Phone ringing? This biohack wants you to bite down and ChewIt
So your phone’s ringing, but instead of swiping right or pushing a Bluetooth button you bite down on a tiny piece of tech that sits in your mouth.
If that sounds odd, welcome to the world of wearable technology, augmented humans and maybe even biohacking – the next generation of tech that’s being tested right here in New Zealand.
The Auckland Bioengineering Institute’s Augmented Human Lab team have created a device called ChewIt, which essentially sits on your tongue and allows you to have ‘discreet’ hands-free interaction with technologies like your phone, computer and smartwatch.
The tech is encased in a flexible, custom-made PCB – but it’s not clear exactly what happens if you accidentally swallow it…
ChewIt was developed by Pablo Gallego (ME student) under the supervision of Dr. Denys Matthies, and led by associate professor Suranga Nanayakkara. Nanayakkara, who is originally from Singapore, has a few accolades under his belt already.
Nanayakkara has also created FingerReader, a prototype finger device that allows wearers to point at written words (for example, words on the spine of a book, or words in a restaurant menu. The FingerReader then translates those written words into voice.

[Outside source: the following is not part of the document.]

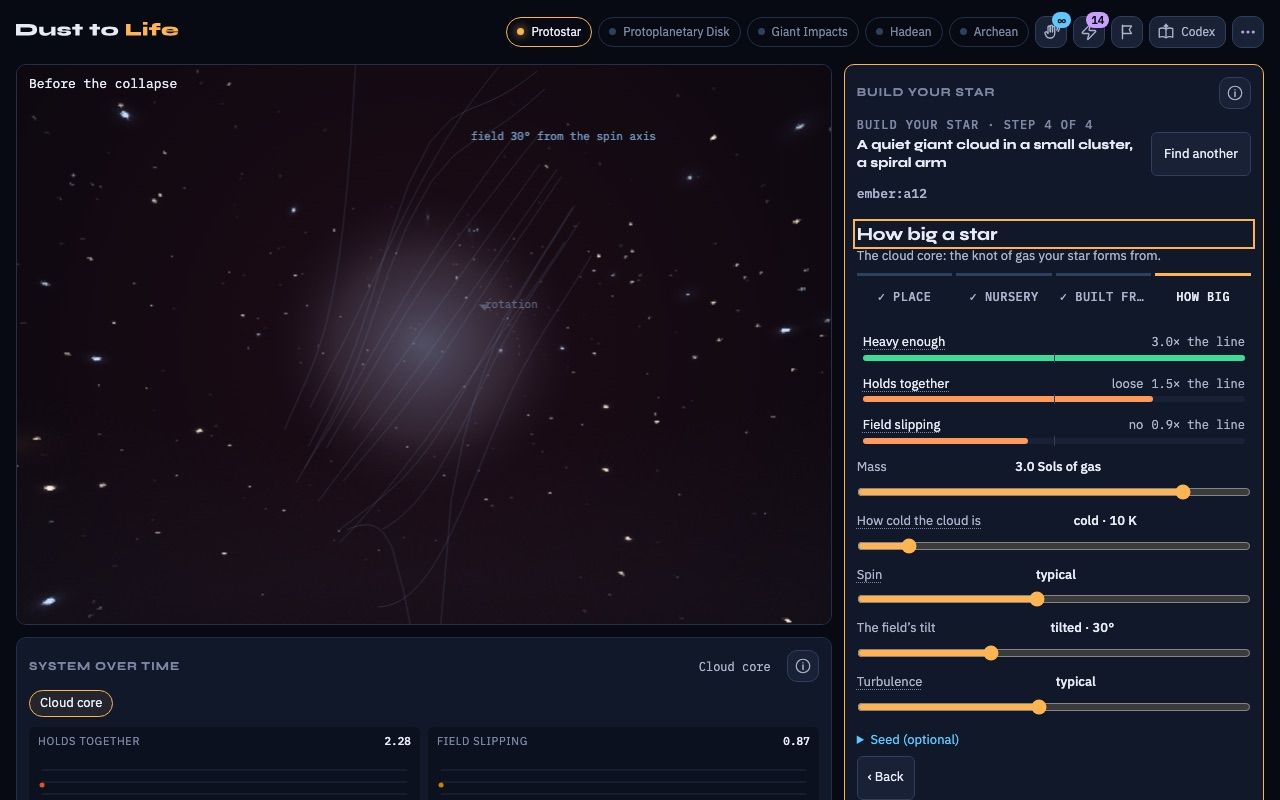Screen dimensions: 1280x800
Task: Open the Codex book button
Action: 1187,32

The Augmented Human Lab team has also developed GymSoles, which is a pressure-sensitive insole that vibrates to let people sort out the correct body posture. Tests showed that it was effective for people who perform exercises like squats and dead lifts because it helped them to maintain the correct centre of pressure.

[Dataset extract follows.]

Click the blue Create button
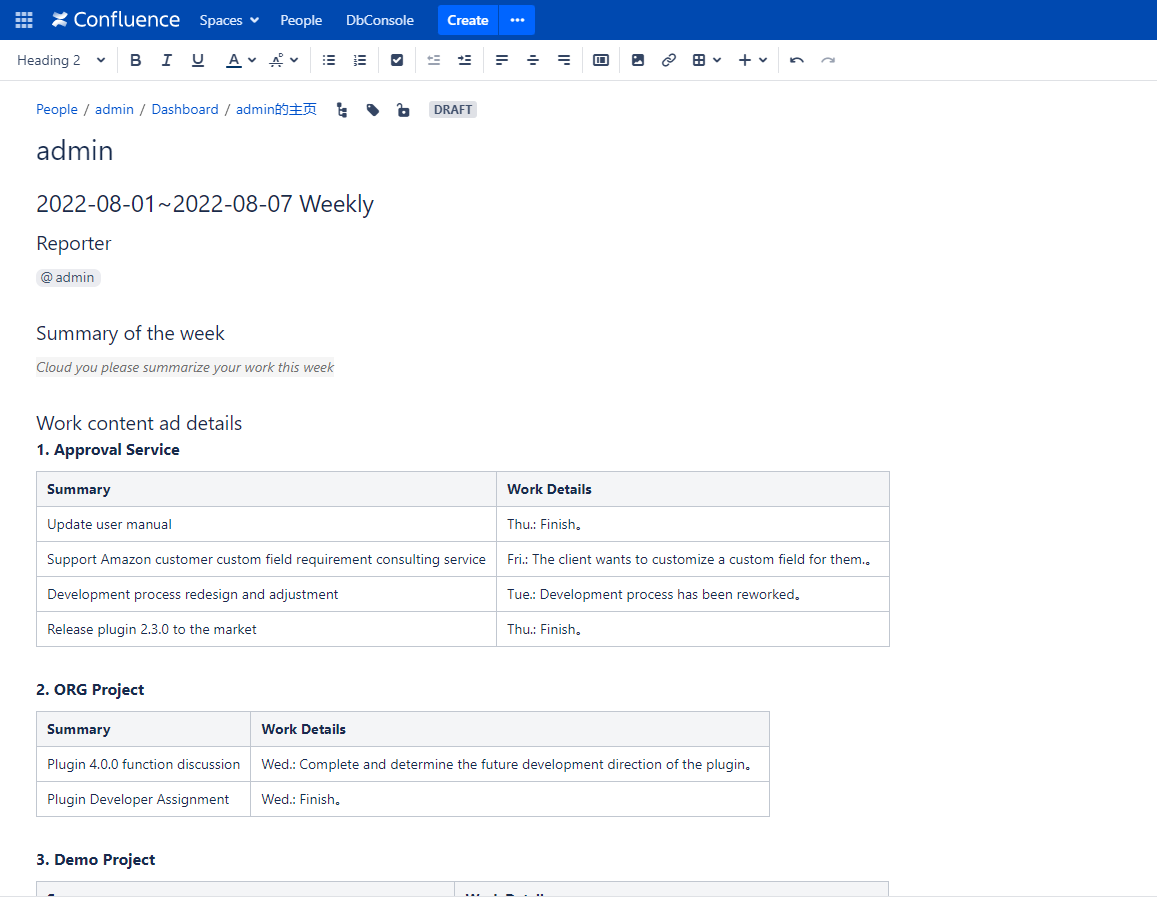Screen dimensions: 1157x900 point(467,20)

GymSoles’s vibrotactile feedback could also be used for many other posture-correcting improvements, the team says.
So with tech that could improve posture to tech that literally makes you bite your tongue, what is Nanayakkara’s goal?
“We want to design and develop systems that can understand the user rather than us having to tell the technology what to do every time – technologies that can understand us much better than technology currently does,” he says.
He believes there’s a mismatch between innate human behaviour and what technology has to offer. His research wants technology to respond to human behaviour, rather than expect humans to adjust to technology.
This, he says, is ‘assistive augmentation’. “It’s when the system understands the abilities, behaviour and emotions of the user. And when the system is unobtrusive and integrated with our body or our behaviour,” he says.
“And it should be about strengthening and extending the physical and sensorial abilities of the user, allowing them to do what they couldn’t do before. When you meet all three measures, that’s assisted augmentation.”